Republican lawmakers have urged the United States against renewing a science and technology cooperation deal it signed with China in 1979, fearing that the communist regime may exploit it to gain a military edge against the United States.
The U.S.-China Science and Technology Agreement (STA), set to expire on Aug. 27, has facilitated collaboration in areas ranging from agricultural science to basic research in physics and chemistry.
However, Republican lawmakers warned that research partnerships organized under the STA could lead to China developing technologies that may be used against the United States in the future.
“The United States must stop fueling its own destruction. Letting the STA expire is a good first step,” the lawmakers stated in a joint letter addressed to Secretary of State Antony Blinken on June 27.
The letter, jointly issued by the chair of the House Select Committee on China, Rep. Mike Gallagher (R-Wis.), and nine other Republican lawmakers, cited a 2018 project conducted under the STA to launch “instrumented balloons.”
They highlighted that a suspected Chinese spy balloon was seen flying over the continental United States years after the project was launched, infringing on U.S. sovereignty.

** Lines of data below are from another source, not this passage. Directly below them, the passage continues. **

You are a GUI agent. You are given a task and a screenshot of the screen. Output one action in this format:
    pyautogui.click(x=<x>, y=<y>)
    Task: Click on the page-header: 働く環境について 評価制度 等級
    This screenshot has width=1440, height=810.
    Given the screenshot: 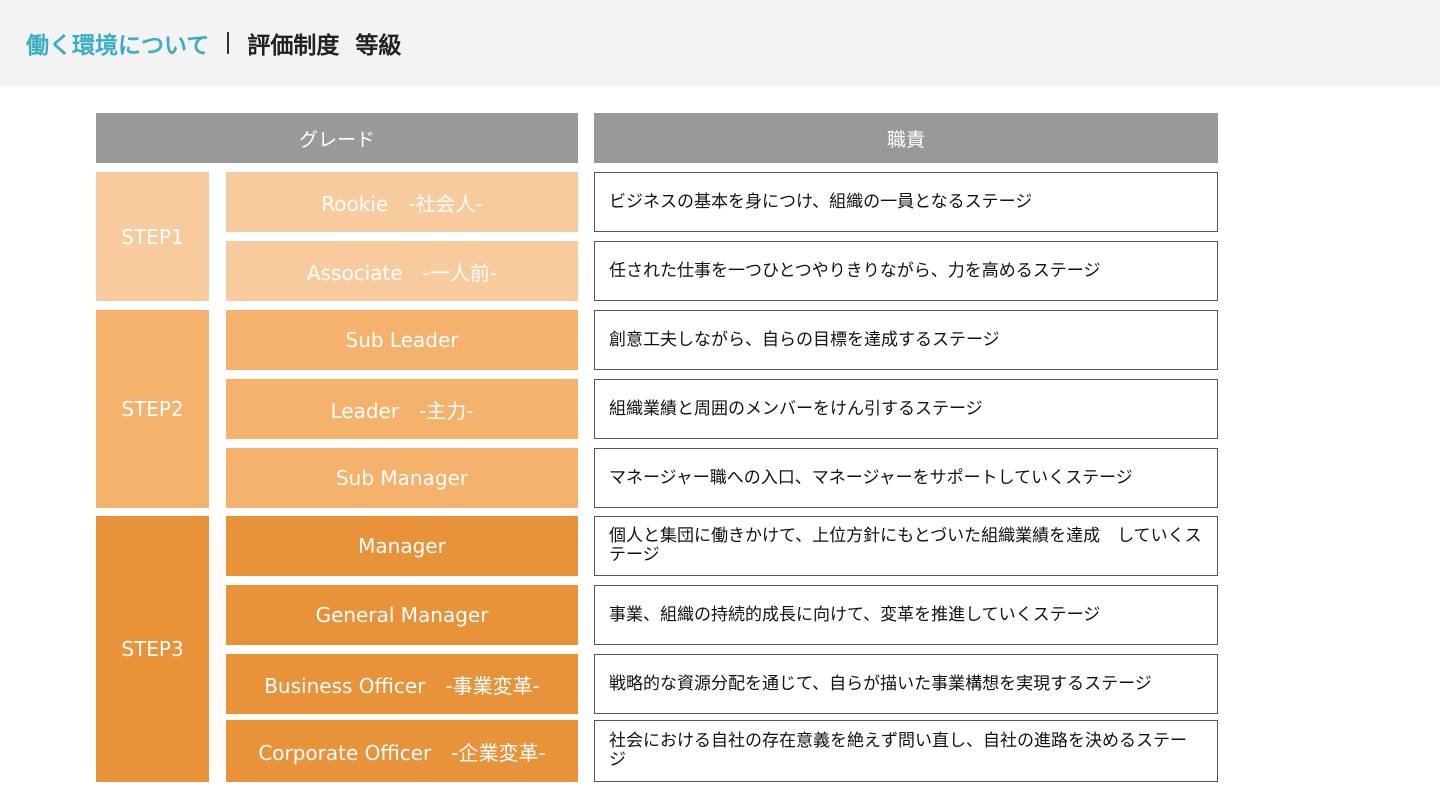 What is the action you would take?
    pyautogui.click(x=720, y=43)
    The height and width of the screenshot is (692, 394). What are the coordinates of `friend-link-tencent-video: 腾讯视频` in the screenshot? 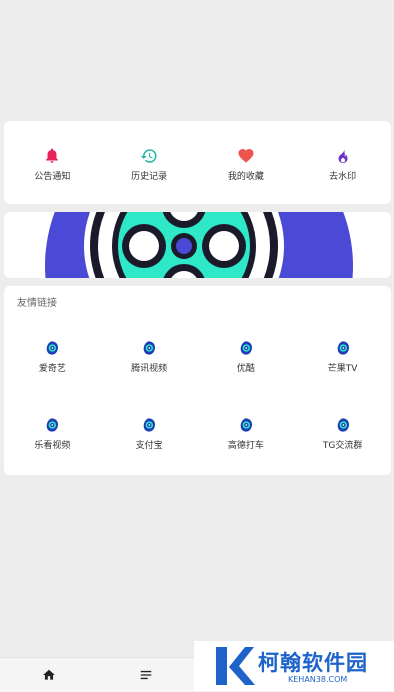 It's located at (150, 357).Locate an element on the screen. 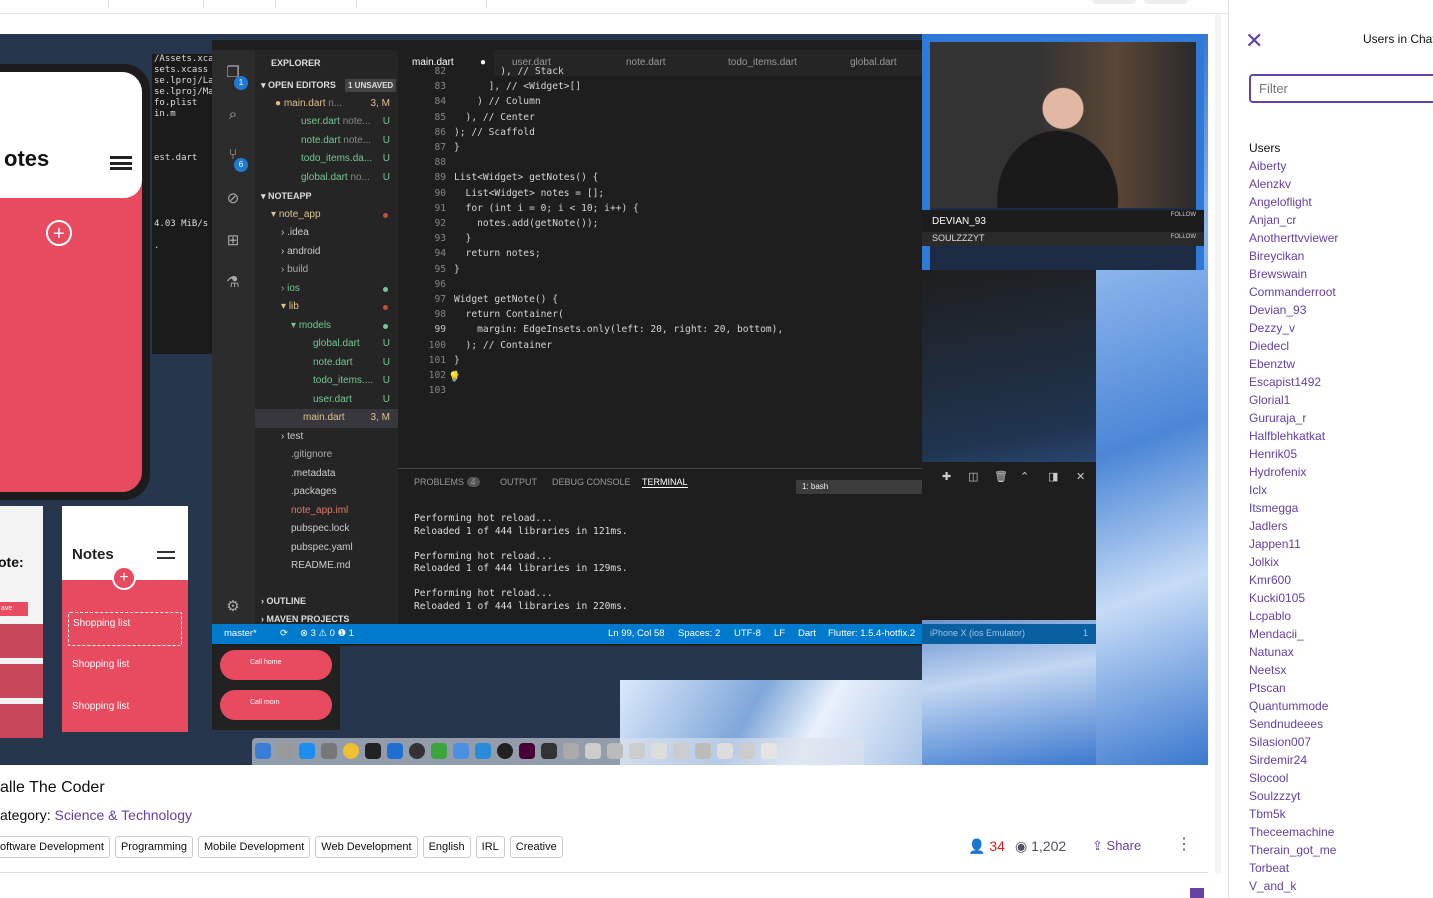 This screenshot has height=898, width=1433. tag: English is located at coordinates (446, 847).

The balloon was eventually shot down by the U.S. military on Feb. 4, despite Beijing’s claims that it was a weather balloon that had drifted off course.
The lawmakers also stated that the U.S. Department of Agriculture has “over a dozen” active research projects with Chinese entities under the STA, which they claimed include technologies with “clear dual-use applications,” such as developing techniques for analyzing satellite and drone imagery for irrigation management.
“It should come as no surprise that the PRC will exploit civilian research partnerships for military purposes to the greatest extent possible. The PRC openly acknowledges its practice of military-civil fusion,” they said, referring to China’s official name, the People’s Republic of China.
“The PRC uses academic researchers, industrial espionage, forced technology transfers, and other tactics to gain an edge in critical technologies, which in turn fuels the People’s Liberation Army modernization,” the lawmakers added.
China’s embassy in Washington previously said that Chinese officials had approached the United States a year ago to talk about renewing the STA but that Washington has been conducting a review of the agreement.
China’s Tech Theft
U.S. Ambassador to China Nicholas Burns has warned that Beijing was engaged in the “consistent and persistent theft of intellectual property” to accelerate “forced technology transfer” from the United States.
Burns said the malign influence was making it increasingly difficult for the two powers to compete peacefully and would have ramifications for U.S. security in the region in the near and long terms.
“We’re certainly competing for military power and security in the Indo-Pacific,” he said at the Global Leadership Coalition summit on June 7. “We’re certainly competing for military power and security in the Indo-Pacific.”
Burns connected the issue of technology theft to a larger struggle between the United States and the Chinese Communist Party (CCP) to direct the evolution of the international system. The United States is championing a rules-based liberal order, and the CCP is pursuing an authoritarian system that favors totalitarian regimes like its own, he said.
To that end, he said that the struggle to maintain or reshape the international order would have cascading consequences on all areas of national power.
Andrew Thornebrooke and Reuters contributed to this report.